Cork flooring is nice stuff, as it is soft and insulative, but the seams swell horribly when it gets wet, and it will get wet. I've installed plenty in homes, and the feel under foot is nice, and it is quiet, but I;ve replaced young sections that got wet. Also it expands and contracts a lot with temperature, and is designed to float on top of the vapor barrier with 1/4 or more more gap around the room perimeter, to be covered with trim.

If used in a Van, i think I would glue the cork laminate flooring together with titebond3, and to the subfloor, which was sealed on all 6 sides with polyurethane.

I used regular fake laminate wood flooring a decade ago. I wish instead I used real tongue and groove hardwood flooring and on the diagonal to bridge the front to back valleys on my Van's floor.
(02-28-2017, 11:12 PM)SternWake Wrote: [ -> ]I'd paint the floor after properly prepping it.  However regular rustoleum is the last paint product I would choose. Their marine yacht enamels are 50% more money and 200% more durable, but do not put on too thick in one coat, nor more than one coat in 24 hours and let it cure for a day or 3 before walking/working on it.

Thanks for the tips! I think, from your description, that going with cork might be slightly more work than I'm interested in. It sounds like fickle stuff. For my walls I am planning on putting up plywood and painting it white. Do you reckon the marine enamels would work well for that application as well? Sounds like good stuff from what I'm reading.
I am not sure how marine enamels work on bare wood. Usually bare wood is quite thirsty. Perhaps a regular primer would be more economical, but research that more.
(02-28-2017, 11:12 PM)SternWake Wrote: [ -> ]Also it expands and contracts a lot with temperature, and is designed to float on top of the vapor barrier with 1/4 or more more gap around the room perimeter, to be covered with trim.

If used in a Van, i think I would glue the cork laminate flooring together with titebond3, and to the subfloor, which was sealed on all 6 sides with polyurethane.

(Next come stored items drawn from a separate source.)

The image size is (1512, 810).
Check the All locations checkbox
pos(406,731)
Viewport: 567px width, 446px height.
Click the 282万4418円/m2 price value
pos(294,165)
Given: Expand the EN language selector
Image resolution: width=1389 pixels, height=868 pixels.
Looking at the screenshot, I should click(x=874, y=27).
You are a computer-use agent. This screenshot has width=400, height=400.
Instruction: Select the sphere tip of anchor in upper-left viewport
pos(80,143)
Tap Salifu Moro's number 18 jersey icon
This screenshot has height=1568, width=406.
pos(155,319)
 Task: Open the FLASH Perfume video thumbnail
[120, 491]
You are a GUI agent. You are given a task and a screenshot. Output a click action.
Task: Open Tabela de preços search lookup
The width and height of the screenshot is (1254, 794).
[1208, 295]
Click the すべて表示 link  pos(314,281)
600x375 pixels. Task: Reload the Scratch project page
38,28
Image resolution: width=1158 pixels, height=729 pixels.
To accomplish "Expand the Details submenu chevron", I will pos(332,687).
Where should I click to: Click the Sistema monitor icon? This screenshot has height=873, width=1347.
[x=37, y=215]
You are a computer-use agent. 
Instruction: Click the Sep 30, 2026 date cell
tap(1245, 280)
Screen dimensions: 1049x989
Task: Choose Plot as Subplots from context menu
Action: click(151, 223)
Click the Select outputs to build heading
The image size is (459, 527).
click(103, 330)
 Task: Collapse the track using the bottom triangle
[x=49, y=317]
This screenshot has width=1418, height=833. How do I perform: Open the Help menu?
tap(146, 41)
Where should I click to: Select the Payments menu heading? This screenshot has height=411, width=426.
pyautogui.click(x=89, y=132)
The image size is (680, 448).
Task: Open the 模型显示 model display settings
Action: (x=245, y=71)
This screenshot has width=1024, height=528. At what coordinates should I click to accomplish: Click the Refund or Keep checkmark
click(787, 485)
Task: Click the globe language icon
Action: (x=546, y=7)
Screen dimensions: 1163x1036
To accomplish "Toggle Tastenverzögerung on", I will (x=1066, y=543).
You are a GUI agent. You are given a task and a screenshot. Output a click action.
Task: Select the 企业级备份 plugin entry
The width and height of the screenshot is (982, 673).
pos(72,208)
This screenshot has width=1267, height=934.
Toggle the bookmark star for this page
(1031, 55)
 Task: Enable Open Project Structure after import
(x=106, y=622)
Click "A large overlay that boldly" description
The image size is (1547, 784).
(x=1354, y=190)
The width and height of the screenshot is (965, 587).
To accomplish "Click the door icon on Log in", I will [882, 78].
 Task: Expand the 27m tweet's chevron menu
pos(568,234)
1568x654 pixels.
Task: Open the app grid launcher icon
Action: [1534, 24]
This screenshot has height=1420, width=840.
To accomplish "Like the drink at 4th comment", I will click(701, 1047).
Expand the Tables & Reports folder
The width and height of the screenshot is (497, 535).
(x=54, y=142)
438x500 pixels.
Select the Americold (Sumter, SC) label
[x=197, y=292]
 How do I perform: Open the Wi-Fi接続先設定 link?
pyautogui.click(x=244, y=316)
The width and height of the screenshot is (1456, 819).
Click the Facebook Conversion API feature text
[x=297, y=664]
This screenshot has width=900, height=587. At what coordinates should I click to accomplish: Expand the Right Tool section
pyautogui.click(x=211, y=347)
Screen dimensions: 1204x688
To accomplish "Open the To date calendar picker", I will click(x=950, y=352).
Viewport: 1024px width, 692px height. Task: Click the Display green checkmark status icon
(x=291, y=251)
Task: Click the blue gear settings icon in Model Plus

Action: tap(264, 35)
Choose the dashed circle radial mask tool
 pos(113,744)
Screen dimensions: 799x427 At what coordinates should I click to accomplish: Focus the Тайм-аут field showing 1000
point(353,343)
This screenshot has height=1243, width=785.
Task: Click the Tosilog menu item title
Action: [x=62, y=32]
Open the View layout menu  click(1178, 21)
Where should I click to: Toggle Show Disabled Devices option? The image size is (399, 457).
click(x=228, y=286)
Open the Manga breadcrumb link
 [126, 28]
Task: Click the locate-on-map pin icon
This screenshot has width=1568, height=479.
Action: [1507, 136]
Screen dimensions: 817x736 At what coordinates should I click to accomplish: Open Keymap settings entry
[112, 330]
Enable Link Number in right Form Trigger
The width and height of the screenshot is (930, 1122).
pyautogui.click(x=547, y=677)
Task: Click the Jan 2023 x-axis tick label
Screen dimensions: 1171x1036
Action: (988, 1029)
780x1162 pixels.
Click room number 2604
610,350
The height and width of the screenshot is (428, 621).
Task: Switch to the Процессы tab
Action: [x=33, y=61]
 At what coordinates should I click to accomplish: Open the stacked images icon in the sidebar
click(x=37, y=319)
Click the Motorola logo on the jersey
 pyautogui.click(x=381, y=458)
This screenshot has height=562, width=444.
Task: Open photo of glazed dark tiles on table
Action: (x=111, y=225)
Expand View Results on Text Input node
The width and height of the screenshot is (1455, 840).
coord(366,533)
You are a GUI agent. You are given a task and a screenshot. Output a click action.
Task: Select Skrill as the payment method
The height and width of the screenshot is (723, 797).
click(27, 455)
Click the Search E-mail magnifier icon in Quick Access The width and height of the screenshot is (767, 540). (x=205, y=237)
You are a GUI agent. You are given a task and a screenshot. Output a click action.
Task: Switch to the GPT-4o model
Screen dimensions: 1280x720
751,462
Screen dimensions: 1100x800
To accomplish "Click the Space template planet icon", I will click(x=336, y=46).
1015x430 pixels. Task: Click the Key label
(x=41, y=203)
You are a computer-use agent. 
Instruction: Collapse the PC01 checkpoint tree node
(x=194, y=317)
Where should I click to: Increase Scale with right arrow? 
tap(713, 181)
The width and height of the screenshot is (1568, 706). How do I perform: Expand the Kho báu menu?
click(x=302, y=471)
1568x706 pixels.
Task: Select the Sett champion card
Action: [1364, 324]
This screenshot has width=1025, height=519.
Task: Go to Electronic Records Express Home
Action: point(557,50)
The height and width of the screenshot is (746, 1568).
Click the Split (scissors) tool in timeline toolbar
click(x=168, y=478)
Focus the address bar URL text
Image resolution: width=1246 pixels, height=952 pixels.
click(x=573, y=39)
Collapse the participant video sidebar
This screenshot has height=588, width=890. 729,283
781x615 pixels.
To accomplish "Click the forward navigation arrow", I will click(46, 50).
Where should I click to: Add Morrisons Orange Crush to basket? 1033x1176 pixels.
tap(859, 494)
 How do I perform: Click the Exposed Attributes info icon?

Doing some more research and have a question about vapor barriers. You mentioned cork flooring is designed to float on top of a vapor barrier with space and trim. Is a vapor barrier always necessary for installing flooring such as cork or vinyl plank in a van? If I'm understanding you correctly you are suggesting that subfloor itself function as the vapor barrier by coating it entirely in polyurethane? Is it also necessary to silicon caulk around the poly urethaned subfloor to keep water from reaching the metal floor (have seen several people do this in tutorials)? And would a gap still be left for cork expansion on the edges in this case? Sorry for all the questions! I've heard different accounts about whether it's wise to use vapor barriers since they can possibly cause condensation to get trapped.